This article is part of a special issue on epigenomics.
Epigenetic transgenerational inheritance of somatic transcriptomes and epigenetic control regions
1 Center for Reproductive Biology, School of Biological Sciences, Washington State University, Pullman, WA 99164-4236, USA
2 Department of Genetics and Genomic Sciences, Institute of Genomics and Multiscale Biology, Mount Sinai School of Medicine, New York, NY 10029, USA
Genome Biology 2012, 13:R91 doi:10.1186/gb-2012-13-10-r91Published: 3 October 2012
Environmentally induced epigenetic transgenerational inheritance of adult onset disease involves a variety of phenotypic changes, suggesting a general alteration in genome activity.
Investigation of different tissue transcriptomes in male and female F3 generation vinclozolin versus control lineage rats demonstrated all tissues examined had transgenerational transcriptomes. The microarrays from 11 different tissues were compared with a gene bionetwork analysis. Although each tissue transgenerational transcriptome was unique, common cellular pathways and processes were identified between the tissues. A cluster analysis identified gene modules with coordinated gene expression and each had unique gene networks regulating tissue-specific gene expression and function. A large number of statistically significant over-represented clusters of genes were identified in the genome for both males and females. These gene clusters ranged from 2-5 megabases in size, and a number of them corresponded to the epimutations previously identified in sperm that transmit the epigenetic transgenerational inheritance of disease phenotypes.

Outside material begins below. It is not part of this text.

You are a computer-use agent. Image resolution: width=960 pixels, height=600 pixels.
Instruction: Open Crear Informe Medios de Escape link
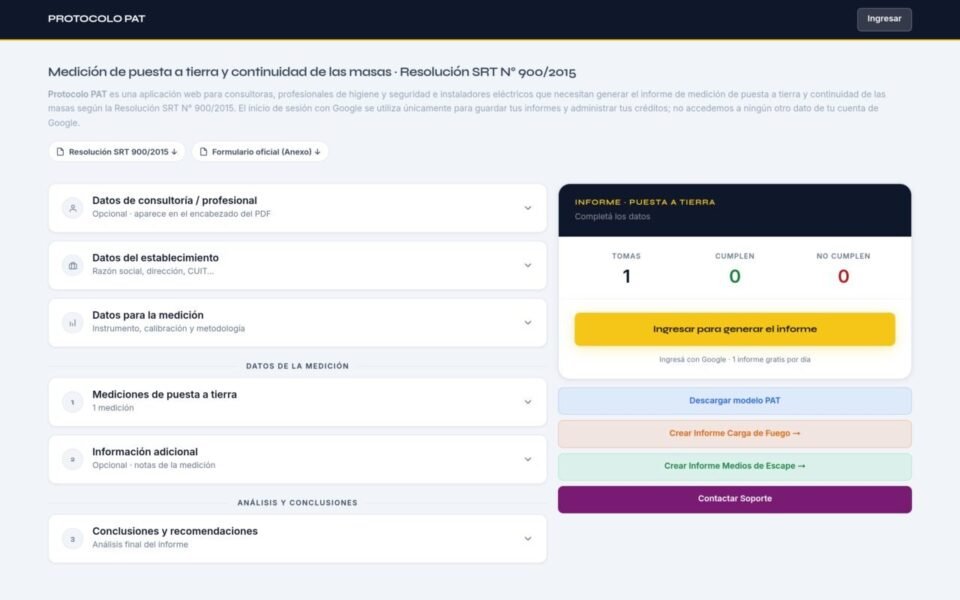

Combined observations demonstrate that all tissues derived from the epigenetically altered germ line develop transgenerational transcriptomes unique to the tissue, but common epigenetic control regions in the genome may coordinately regulate these tissue-specific transcriptomes. This systems biology approach provides insight into the molecular mechanisms involved in the epigenetic transgenerational inheritance of a variety of adult onset disease phenotypes.